The USCIS announced this week that President Bush has signed into law the Omnibus Appropriations Act for FY 2005, which includes the L-1 Visa Reform Act of 2004. Changes to the L-1 Visa are as follows, according to USCIS:
L-1B temporary workers can no longer work primarily at a worksite other than their petitioning employer if the work will be controlled and supervised by a different employer or if the offsite arrangement is essentially to provide labor for hire, rather than service related to the specialized knowledge of the petitioning employer.
The above-stated limitation applies to all petitions for initial L-1 visas filed on or after June 6, 2005. This regulation also relates to all L-1 individuals applying for extensions and amendments to their classification.
In addition to changes to the L-1 classification, the Omnibus Appropriations Act also enacts a new $500 fee, the Fraud Prevention and Detection Fee, to be paid by petitioners seeking a beneficiary’s initial grant for an H-1B or L-1 visa, or for those petitioners wishing to change a beneficiary’s employer within those classifications. This new fee is applicable to all petitions for new or changes to existing H-1B and L-1 visas, with the exception of petitions to amend or extend stay filed by existing H-1B or L employers.
This new $500 fee (along with the currently required base processing fee of $185 to file Form I-129, Petition for a Nonimmigrant Worker, and any premium processing fees) is active for all petitions field on or after March 8, 2005.
The USCIS has announced that the fee for most H-1B and other visa applications filed on Form I-129W has been raised to $1500 in most instances. However, employers with 25 or less full-time employees (as defined on Form I-129W) will only pay a fee of $750. This fee, part of the Consolidated Appropriations Act of 2005, was enacted on December 8.

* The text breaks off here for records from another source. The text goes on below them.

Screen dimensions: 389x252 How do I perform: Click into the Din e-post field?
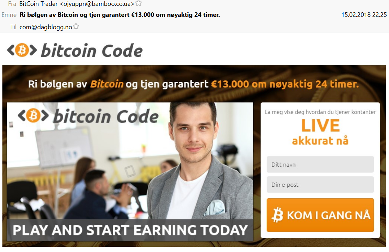tap(320, 185)
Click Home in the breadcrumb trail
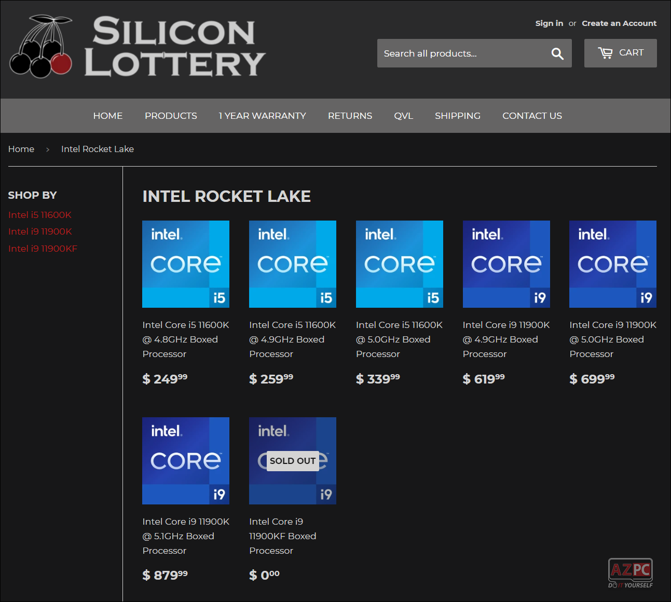This screenshot has height=602, width=671. point(21,149)
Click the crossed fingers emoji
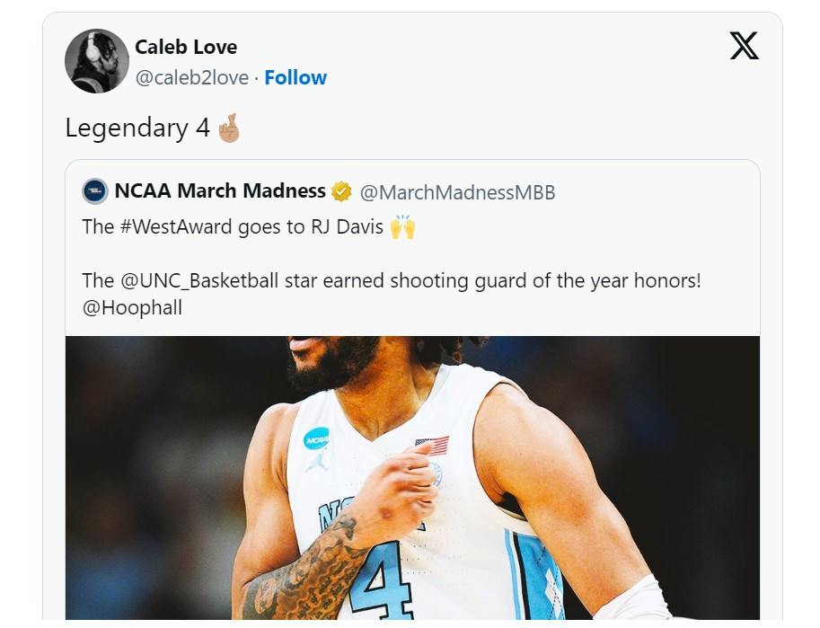This screenshot has width=820, height=628. pos(229,128)
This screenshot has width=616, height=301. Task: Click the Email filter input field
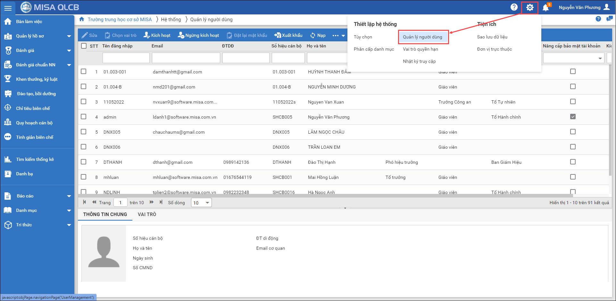pos(186,58)
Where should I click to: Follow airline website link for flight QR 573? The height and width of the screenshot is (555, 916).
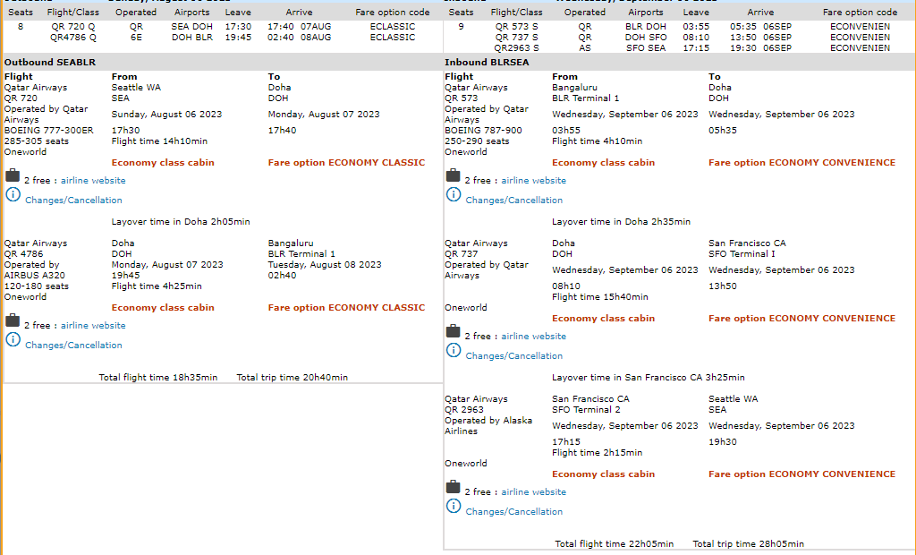533,181
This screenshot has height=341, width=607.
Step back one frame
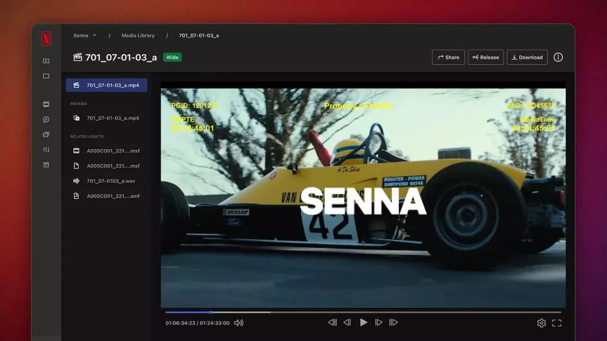tap(347, 323)
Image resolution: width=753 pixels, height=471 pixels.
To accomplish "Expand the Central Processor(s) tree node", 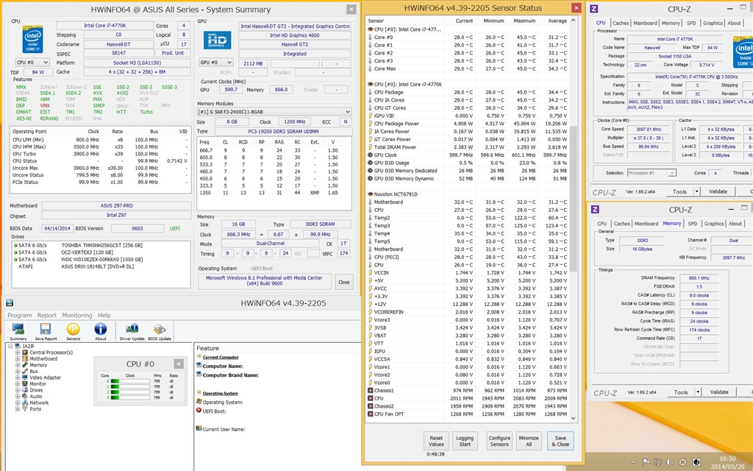I will (x=17, y=353).
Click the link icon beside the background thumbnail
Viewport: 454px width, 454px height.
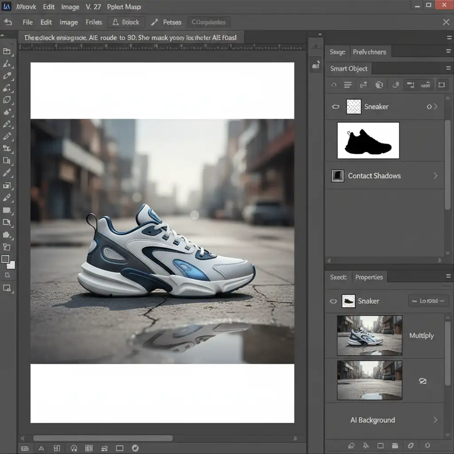coord(423,381)
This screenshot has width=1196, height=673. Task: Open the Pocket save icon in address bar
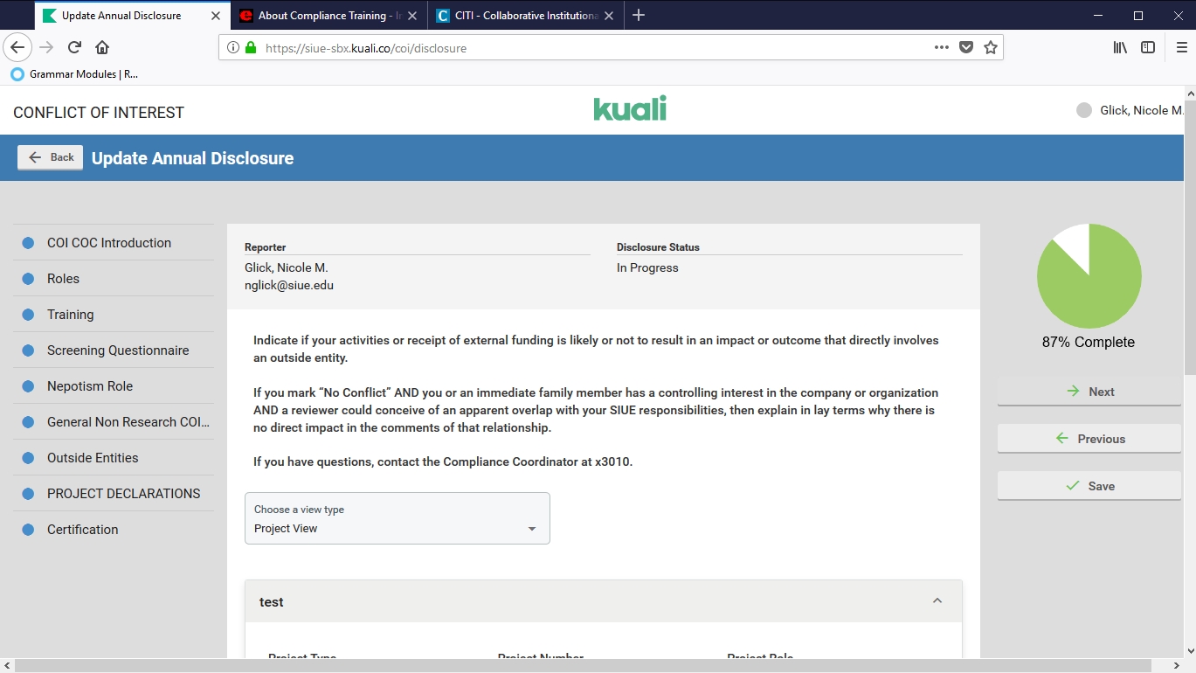coord(965,48)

U.S. technology firms and their lobbyists have been hard at work ensuring that they can continue to hire foreign workers in the U.S. in this post-9/11 environment. In response to the call for additional visas for foreign high-tech workers, Congress has approved the addition of 20,000 new visas for skilled foreign workers. To qualify, a foreign worker must have a graduate degree from a U.S. university and a job offer from a U.S. company.
There were originally only 65,000 H-1B visas allocated for this fiscal year, but these visas were claimed on the first day of FY 2005. Technology companies have pushed the government to appease their high need for more talented workers, resulting in the recently passed Congressional legislation.
The H-1B visa program soared during the high tech boom of the late ’90s and early 21st century. At the height of the boom, in early 2001, the allocation of H-1B visas was an astounding 195,000.
In a ruling in late November, a federal district judge in Arizona has issued a temporary restraining order that would restrict the state of Arizona from implementing Proposition 200. The goal of this proposition, which was voted into Arizona state law last month, is to require state and local government employees to verify immigration status and report suspected violations to immigration authorities.